"BKKBN bersama UNFPA berusaha mendorong akses dan peluang yang lebih setara bagi perempuan dan anak perempuan untuk memperkuat hak, pilihan, dan kemampuan mereka dalam membuat keputusan tentang kesehatan dan kehidupan seksual dan reproduksinya, serta meningkatkan kesadaran publik tentang ketidaksetaraan gender dan dampak buruknya terhadap perempuan dan anak perempuan," tandas Bonivasius.
Penegasan itu dikemukakan Bonivasius dengan mengambil potret perempuan di Indramayu yang masih menghadapi tantangan dalam mengakses pendidikan dan pelatihan yang berkualitas.
Berdasarkan informasi yang diterima Bonivasius, masih banyak perempuan Indramayu yang bekerja sebagai pekerja migran, terutama ke negara-negara seperti Malaysia, Taiwan, dan Arab Saudi.

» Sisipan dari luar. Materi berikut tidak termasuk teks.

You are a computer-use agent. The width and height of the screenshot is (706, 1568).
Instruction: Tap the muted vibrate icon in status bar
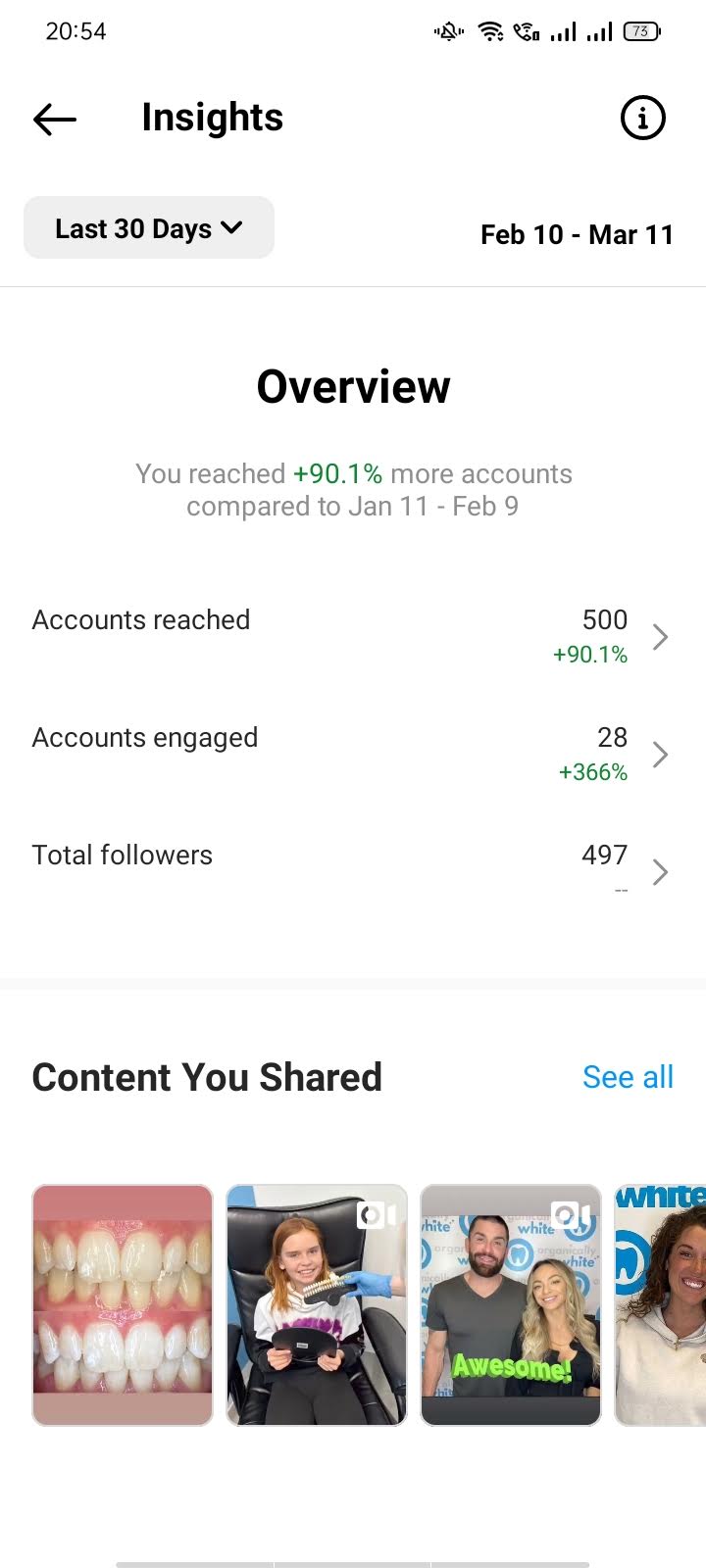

Migrasi pekerja wanita ini seringkali berhubungan dengan sektor pekerjaan domestik atau pekerjaan di sektor informal. Mereka dapat menghadapi risiko eksploitasi, pelecehan, dan kekerasan, serta kurangnya perlindungan hukum yang memadai.
Ketidaksetaraan gender juga masih menjadi masalah di Indramayu. Perempuan sering menghadapi penggajian yang tidak setara dengan laki-laki, kesempatan promosi yang terbatas, dan perlakuan yang tidak adil di tempat kerja.
Stereotip gender dan harapan tradisional juga dapat membatasi perempuan dalam memilih pekerjaan atau mengejar karir yang diinginkan.
Kasus perkawinan anak di Kabupaten Indramayu juga tinggi. Kasus itu berawal dari kemiskinan dan memicu perceraian, kekerasan dalam rumah tangga, hingga stunting.
Berdasarkan data SSGI tahun 2022, prevalensi stunting di Indramayu tercatat 21,10 persen. Stunting adalah kondisi kurang gizi kronis sejak bayi dalam kandungan yang berakibat terganggunya tumbuh kembang anak.